| Assessment Status | Assessment process complete |
| HTA ID | 20028 |
| Drug | Pegylated liposomal irinotecan |
| Brand | Onivyde® |
| Indication | For the treatment of metastatic adenocarcinoma of the pancreas, in combination with 5-fluorouracil and leucovorin in adult patients who have progressed following gemcitabine based therapy. |
| Assessment Process | |
| Rapid review commissioned | 13/06/2017 |
| Rapid review completed | 13/07/2017 |
| Rapid review outcome | Full pharmacoeconomic assessment recommended.

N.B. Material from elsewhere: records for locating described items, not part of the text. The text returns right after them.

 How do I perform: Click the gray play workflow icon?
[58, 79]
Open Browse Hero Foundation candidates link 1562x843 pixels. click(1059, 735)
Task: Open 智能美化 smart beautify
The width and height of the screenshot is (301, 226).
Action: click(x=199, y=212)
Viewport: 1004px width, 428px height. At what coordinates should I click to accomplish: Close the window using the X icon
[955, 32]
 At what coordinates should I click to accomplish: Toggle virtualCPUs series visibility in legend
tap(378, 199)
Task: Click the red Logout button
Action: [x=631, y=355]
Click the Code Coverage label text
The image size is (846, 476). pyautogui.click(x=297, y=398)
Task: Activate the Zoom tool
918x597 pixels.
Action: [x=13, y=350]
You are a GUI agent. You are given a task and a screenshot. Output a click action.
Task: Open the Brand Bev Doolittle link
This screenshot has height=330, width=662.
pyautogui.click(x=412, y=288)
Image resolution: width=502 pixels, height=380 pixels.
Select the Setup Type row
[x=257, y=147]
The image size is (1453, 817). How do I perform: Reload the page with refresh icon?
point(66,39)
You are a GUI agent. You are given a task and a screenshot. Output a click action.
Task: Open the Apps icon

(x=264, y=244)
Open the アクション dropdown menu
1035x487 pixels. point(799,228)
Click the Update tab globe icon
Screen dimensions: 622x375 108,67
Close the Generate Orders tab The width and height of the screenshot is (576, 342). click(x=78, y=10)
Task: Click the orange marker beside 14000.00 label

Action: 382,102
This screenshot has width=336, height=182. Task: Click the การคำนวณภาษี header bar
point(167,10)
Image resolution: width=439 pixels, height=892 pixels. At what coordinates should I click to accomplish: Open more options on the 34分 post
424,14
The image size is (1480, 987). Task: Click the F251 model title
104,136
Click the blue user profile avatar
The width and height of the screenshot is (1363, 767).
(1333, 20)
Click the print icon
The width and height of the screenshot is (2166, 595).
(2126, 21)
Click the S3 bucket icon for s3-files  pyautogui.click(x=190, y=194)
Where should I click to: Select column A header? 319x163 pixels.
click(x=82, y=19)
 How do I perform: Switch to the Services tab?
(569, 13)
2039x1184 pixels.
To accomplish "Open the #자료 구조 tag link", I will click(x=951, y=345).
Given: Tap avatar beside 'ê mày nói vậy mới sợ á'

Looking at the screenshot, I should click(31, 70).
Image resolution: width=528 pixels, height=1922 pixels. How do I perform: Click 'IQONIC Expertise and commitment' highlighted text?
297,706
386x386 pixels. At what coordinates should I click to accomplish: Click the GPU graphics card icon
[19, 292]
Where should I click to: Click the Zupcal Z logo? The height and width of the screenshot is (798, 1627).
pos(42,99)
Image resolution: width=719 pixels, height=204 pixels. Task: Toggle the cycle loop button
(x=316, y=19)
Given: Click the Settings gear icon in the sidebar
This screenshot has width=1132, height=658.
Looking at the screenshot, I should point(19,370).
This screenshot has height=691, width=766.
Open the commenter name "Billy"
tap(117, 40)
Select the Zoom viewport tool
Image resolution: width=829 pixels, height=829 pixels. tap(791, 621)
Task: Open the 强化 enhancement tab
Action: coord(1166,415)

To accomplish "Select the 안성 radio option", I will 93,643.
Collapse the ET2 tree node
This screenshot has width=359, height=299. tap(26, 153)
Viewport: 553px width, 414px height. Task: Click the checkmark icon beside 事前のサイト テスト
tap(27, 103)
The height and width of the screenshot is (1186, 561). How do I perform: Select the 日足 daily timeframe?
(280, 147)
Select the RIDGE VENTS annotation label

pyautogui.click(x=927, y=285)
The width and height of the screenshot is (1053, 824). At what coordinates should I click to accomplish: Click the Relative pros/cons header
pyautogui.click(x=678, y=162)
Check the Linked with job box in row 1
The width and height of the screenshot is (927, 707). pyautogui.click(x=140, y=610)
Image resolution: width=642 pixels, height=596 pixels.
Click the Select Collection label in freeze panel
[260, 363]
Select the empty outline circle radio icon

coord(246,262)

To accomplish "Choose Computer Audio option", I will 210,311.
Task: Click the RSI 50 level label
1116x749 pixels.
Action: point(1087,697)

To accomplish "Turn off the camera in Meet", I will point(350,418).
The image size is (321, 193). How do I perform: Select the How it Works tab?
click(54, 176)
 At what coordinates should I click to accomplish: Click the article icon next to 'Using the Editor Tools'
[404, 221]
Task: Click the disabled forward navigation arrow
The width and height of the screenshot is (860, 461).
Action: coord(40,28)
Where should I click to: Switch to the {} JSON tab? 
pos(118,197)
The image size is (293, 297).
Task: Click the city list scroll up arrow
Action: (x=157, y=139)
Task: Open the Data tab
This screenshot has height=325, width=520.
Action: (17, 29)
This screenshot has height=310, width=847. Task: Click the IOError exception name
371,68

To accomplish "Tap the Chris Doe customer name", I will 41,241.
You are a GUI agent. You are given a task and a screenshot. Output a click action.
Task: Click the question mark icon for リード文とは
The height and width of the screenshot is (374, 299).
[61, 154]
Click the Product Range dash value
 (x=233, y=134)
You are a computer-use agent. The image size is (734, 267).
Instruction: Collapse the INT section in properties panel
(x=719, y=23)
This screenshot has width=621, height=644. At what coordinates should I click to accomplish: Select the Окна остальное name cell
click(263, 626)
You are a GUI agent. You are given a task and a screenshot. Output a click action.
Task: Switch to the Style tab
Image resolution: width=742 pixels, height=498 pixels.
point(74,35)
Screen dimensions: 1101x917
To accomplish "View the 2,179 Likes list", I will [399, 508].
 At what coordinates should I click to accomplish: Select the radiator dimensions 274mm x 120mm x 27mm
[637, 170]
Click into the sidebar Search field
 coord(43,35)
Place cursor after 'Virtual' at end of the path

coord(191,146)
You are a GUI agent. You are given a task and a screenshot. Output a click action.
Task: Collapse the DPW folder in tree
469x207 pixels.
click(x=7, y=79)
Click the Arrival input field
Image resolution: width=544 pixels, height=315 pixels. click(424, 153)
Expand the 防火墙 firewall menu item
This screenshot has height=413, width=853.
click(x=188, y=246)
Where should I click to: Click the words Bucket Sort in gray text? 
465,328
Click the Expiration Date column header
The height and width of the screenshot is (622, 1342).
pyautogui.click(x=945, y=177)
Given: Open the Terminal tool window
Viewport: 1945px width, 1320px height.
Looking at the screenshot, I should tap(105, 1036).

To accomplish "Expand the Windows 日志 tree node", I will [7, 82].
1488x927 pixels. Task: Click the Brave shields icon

The company has not submitted a HTA dossier to the NCPE therefore the cost effectiveness of the technology could not be proven. |
| Rapid review re-commissioned | 15/06/2020 |
| Rapid review completed | 14/07/2020 |
| Rapid review outcome | A full HTA is recommended to assess the clinical effectiveness and cost effectiveness of pegylated liposomal irinotecan compared with the current standard of care. |
| Full pharmacoeconomic assessment commissioned by HSE | 14/07/2020 |
| Pre-submission consultation with Applicant | 07/09/2020 |
| Full submission received from Applicant | 04/03/2021 |
| Preliminary review sent to Applicant | 02/09/2021 |
| NCPE assessment re-commenced | 04/10/2021 |
| Factual accuracy sent to applicant | 20/10/2021 |
| NCPE assessment re-commenced | 29/10/2021 |
| NCPE assessment completed | 12/11/2021 |
| NCPE assessment outcome | The NCPE recommends that peg-IRI + 5FU + LV not be considered for reimbursement*. |
*This recommendation should be considered while also having regard to the criteria specified in the Health (Pricing and Supply of Medical Goods Act) 2013.